● **本文**
>>
同社は理化学研究所(理研)認定のベンチャーで、現在は加齢黄斑変性という難治性の眼病について、iPS細胞を使う治療法を開発中だ。加齢黄斑変性とは加齢により網膜の中心部にある黄斑という部分に障害が生じることで、見ようとするところが見えにくくなる病気。欧米では成人の失明原因の1位となっている難治性の病気だ。日本では患者数が比較的少なかったが、高齢化の進行や食の欧米化によって、近年は著しく増加している。2つのタイプがあるが、どちらも治りにくく、根本的な治療方法がないのが実情だ。
iPS細胞は、あたかも受精卵のように、あらゆる臓器になる可能性を秘めている。同社では、iPS細胞から分化誘導して作製した網膜色素上皮細胞を移植に適したシート状組織に成長させ、患者の網膜下に移植するといった根本的な治療法の開発を目指している。
理研では現在、加齢黄斑変性治療の臨床試験を実施している。ここでは患者本人の細胞(自家細胞)を使った再生医療を行っているが、その治療費は医療業界の関係者の推計で5000万~1億円と見られている。
ヘリオスでは、他人の細胞から培養したiPS細胞を使う方法を考えているという。この方法であれば価格を安く抑えることができるため、より実用化に近いと見られている。安全性の確保も進んでおり、iPS細胞の量産化のインフラも整いつつある。治療費は数百万円程度になるとの見方もある。
再生医療実用化へ高まる期待
山中伸弥京都大学教授がiPS細胞でノーベル賞を受賞して以降、再生医療、細胞医療の分野は政府の成長戦略に採用されるなど、追い風が吹いている。この分野は、これまで官僚主導で研究が進められてきたが、成果は乏しかった。しかし現在は、山中氏が実質的にリードする格好で規制緩和などが進んでいる。その代表例が、2014年11月に施行された再生医療等の安全性の確保等に関する法律(再生医療新法)と薬事法等の一部を改正する法律(改正薬事法)だ。
<<
● **データ内容**
>>
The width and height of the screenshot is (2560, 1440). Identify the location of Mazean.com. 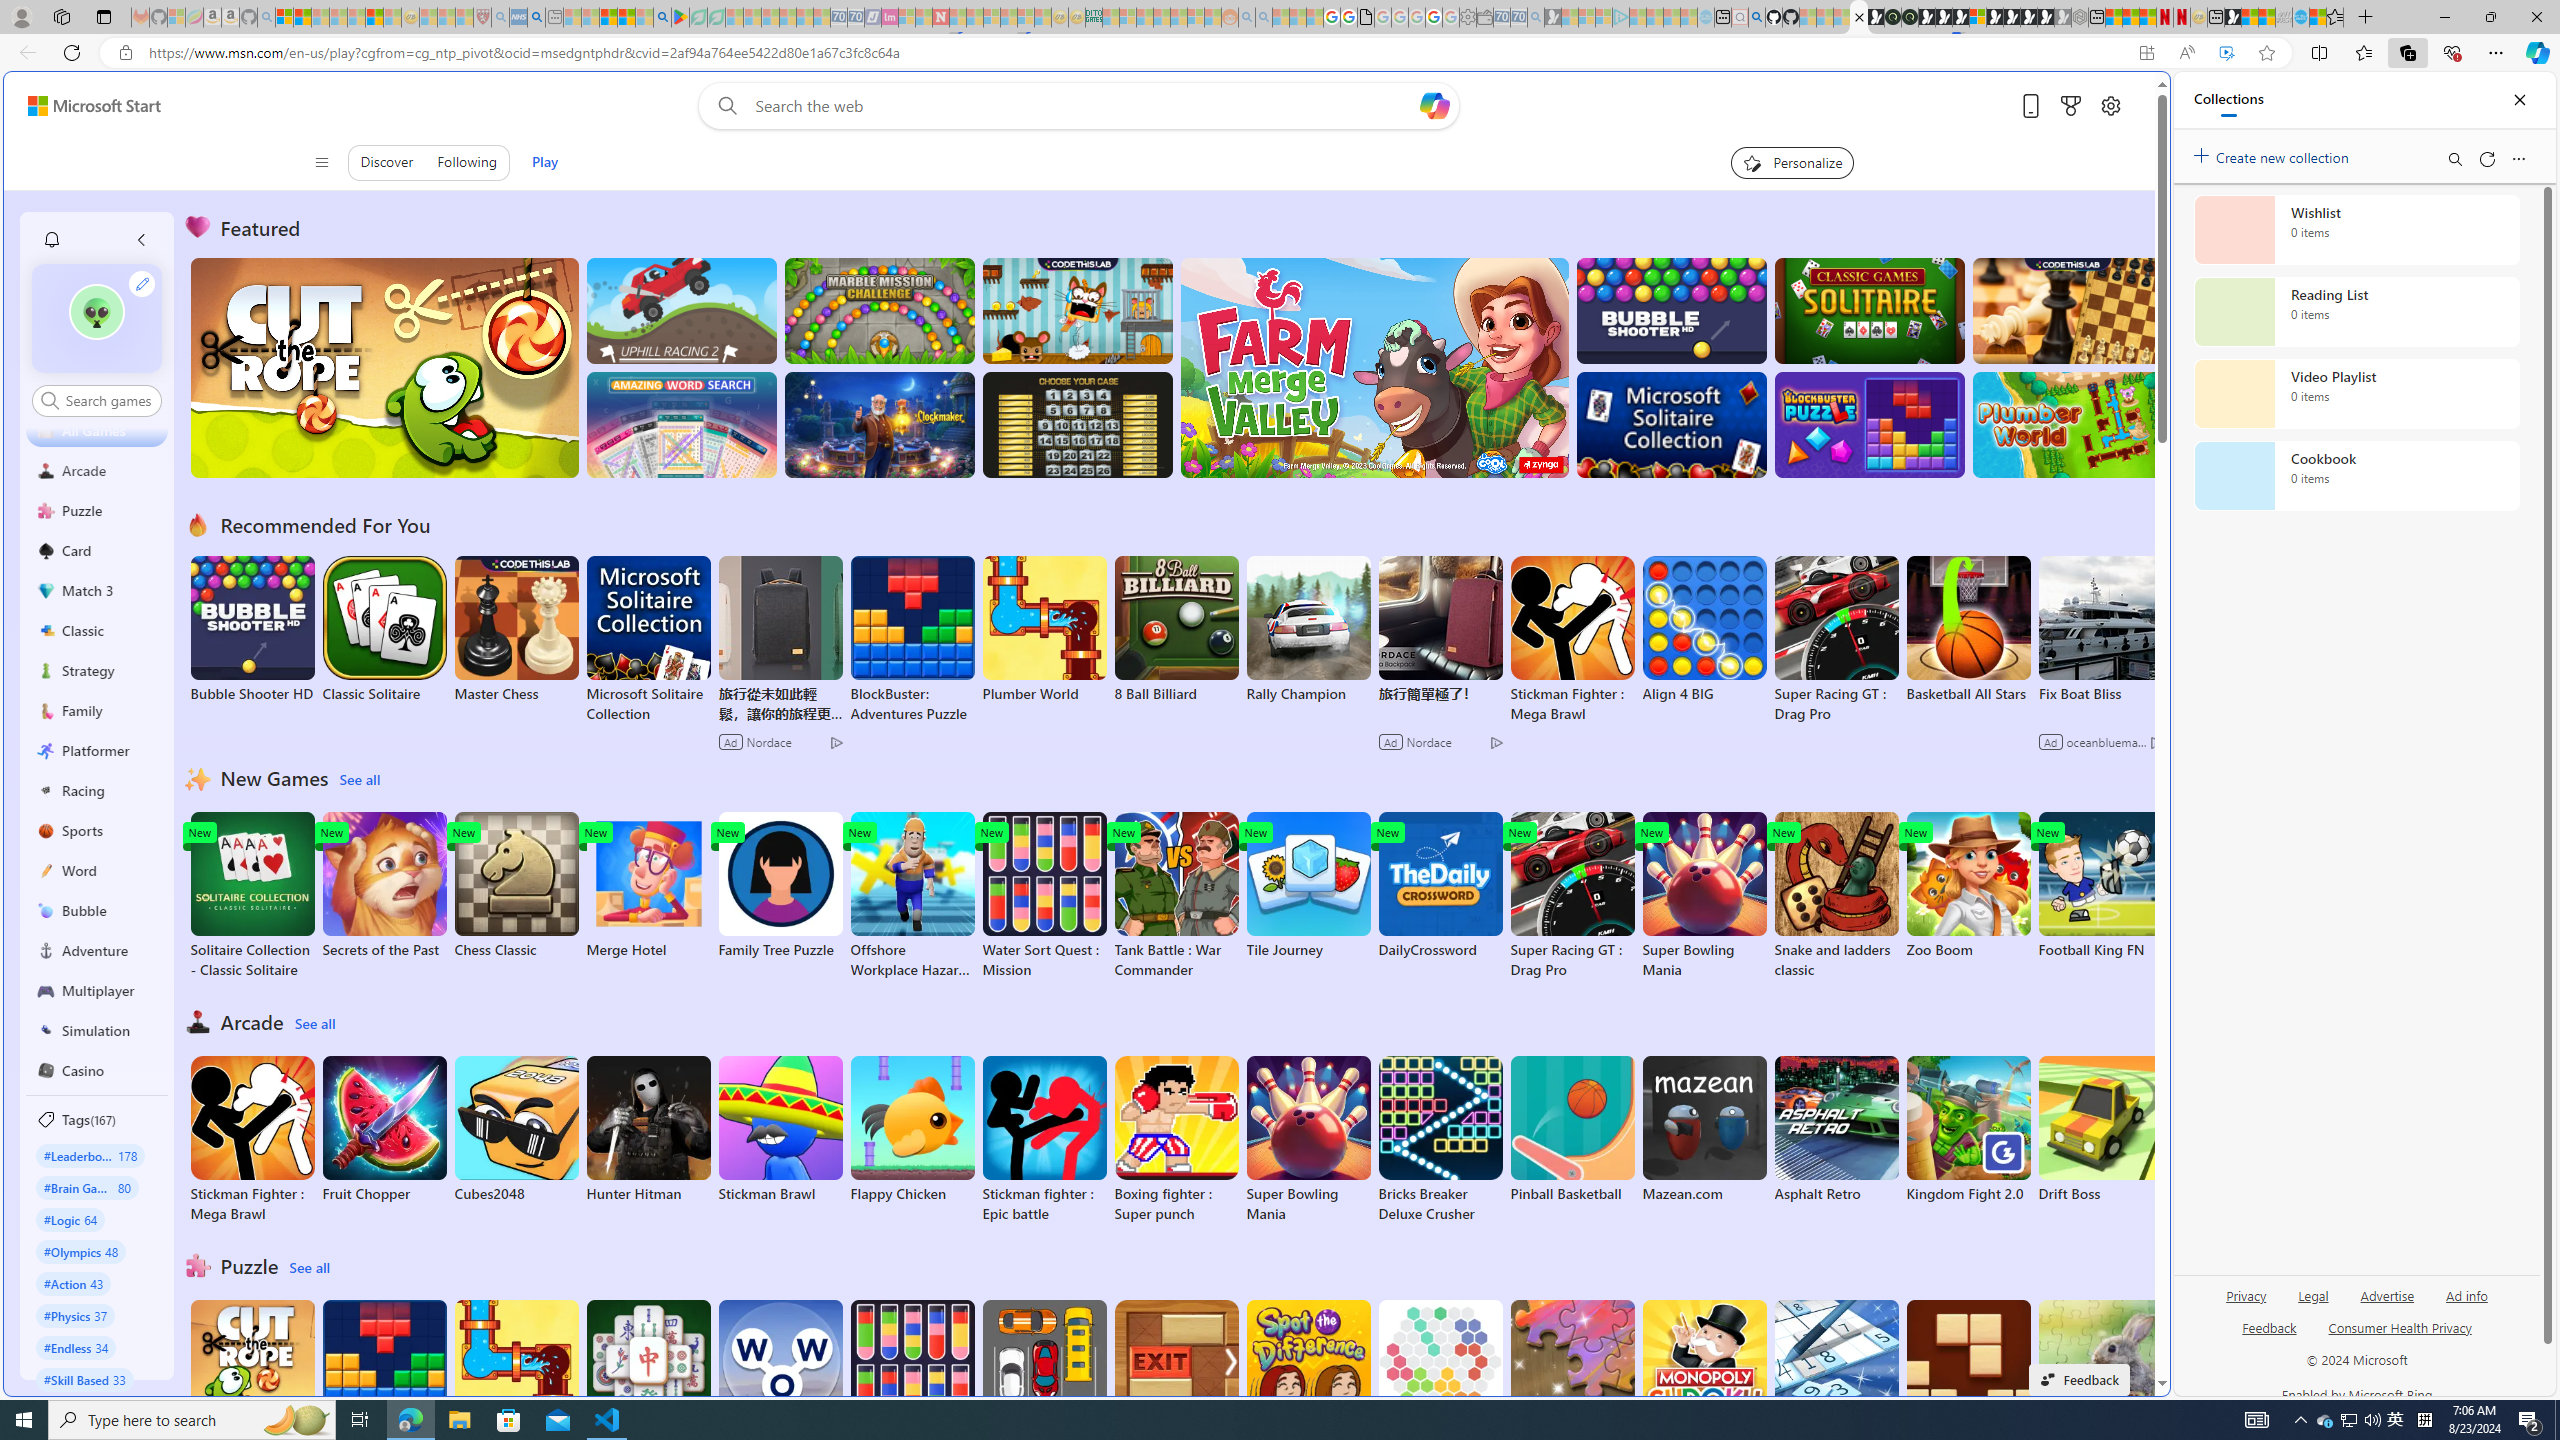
<<
● **指示**
1. 本文によると、加齢黄斑変性は欧米で成人の何の原因の1位になっていますか。
2. 次の(a)〜(c)が本文の内容と合っているかどうか、それぞれ答えなさい。根拠となる本文の語句もそのまま引用すること。
(a) 理研の臨床試験では、患者本人の細胞を使った再生医療を行っている。
(b) 再生医療新法は2015年に施行された。
(c) 加齢黄斑変性には根本的な治療方法が確立されている。
データは本文とは関係がありません。

● **解答**
1. 失明原因の1位です。

2.
(a) はい。「患者本人の細胞(自家細胞)を使った再生医療を行っている」
(b) いいえ。「2014年11月に施行された」
(c) いいえ。「根本的な治療方法がないのが実情だ」